At some point, every executive has to ask what is holding back their growth.

A few years ago, a lot of cloud infrastructure companies (Azure, GCP) stumbled upon the same growth secret: If you can invest in fast-growing companies and get them to move their infra, it doesn’t take long to get that investment back. They were essentially underwriting their future revenues. Look at Microsoft and Google’s billion-dollar investments in various ride-hailing companies, and how they got those companies to move from Azure and GCP to AWS.

Zomato has exhausted their base of regular customers and your price has reached a point where they can’t unlock the next 10 million customers (which can be classified as the affordable/economy segment). The only way to unlock this segment is to lower price.

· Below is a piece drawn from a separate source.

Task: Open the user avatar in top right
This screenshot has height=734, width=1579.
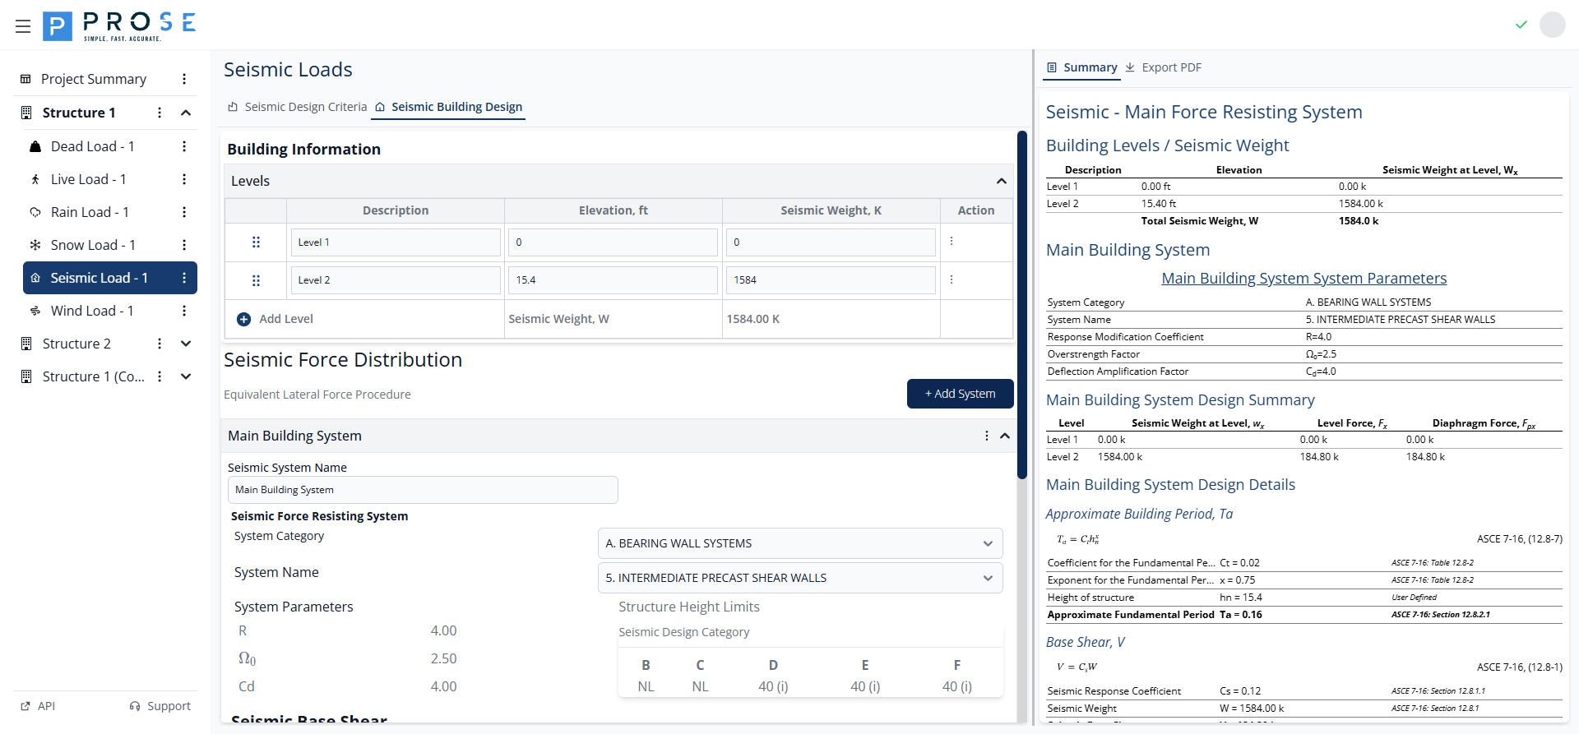Action: 1552,25
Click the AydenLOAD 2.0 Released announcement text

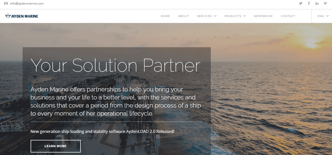102,131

Of course, they can lower their delivery costs by making better use of their supply. There are dozens of supply-side optimisations that any on-demand business can do. And the more volume one does, the lower their quantum spend, because both fixed costs and variable incentives can be spread across orders. The more Blinkit grows, the better Zomato can drive utilisation.

But how much more?

Zomato will still need some demand-side incentives. How do they get restaurants to subsidise orders? Participate in discounts. Run more ads. Even carry more inventory as demand scales.

How can Zomato help with working capital for restaurants?

Lending.

Microsoft and Google invested billions and got their money back through infrastructure spending.

Zomato does not have the balance sheet/free cash flow to do that. But they can definitely partner with NBFCs to help their merchants with their working capital needs.

That money will come back to them. Merchants will order raw materials through Hyperpure. They will advertise on Zomato. They will even subsidise discounts to create demand.

If I were Zomato, I would even put a clause in these loans so that most of the money is used through the Zomato ecosystem and not through Swiggy. Can they do that? Who knows. The investment in cloud companies definitely came with clauses around infrastructure spending through them.

This is pure guesswork at this point, but my guess is that over the next few years, Zomato will make a big push into lending. First to restaurant merchants, and then to Blinkit franchisee owners.

P.S. I don’t work at Zomato and most of my posts are about what I would have done had I been in charge of a company’s strategy. That’s why despite Zomato recently withdrawing their lending licence, I still feel they will eventually go after lending.Toast has done the same in the US.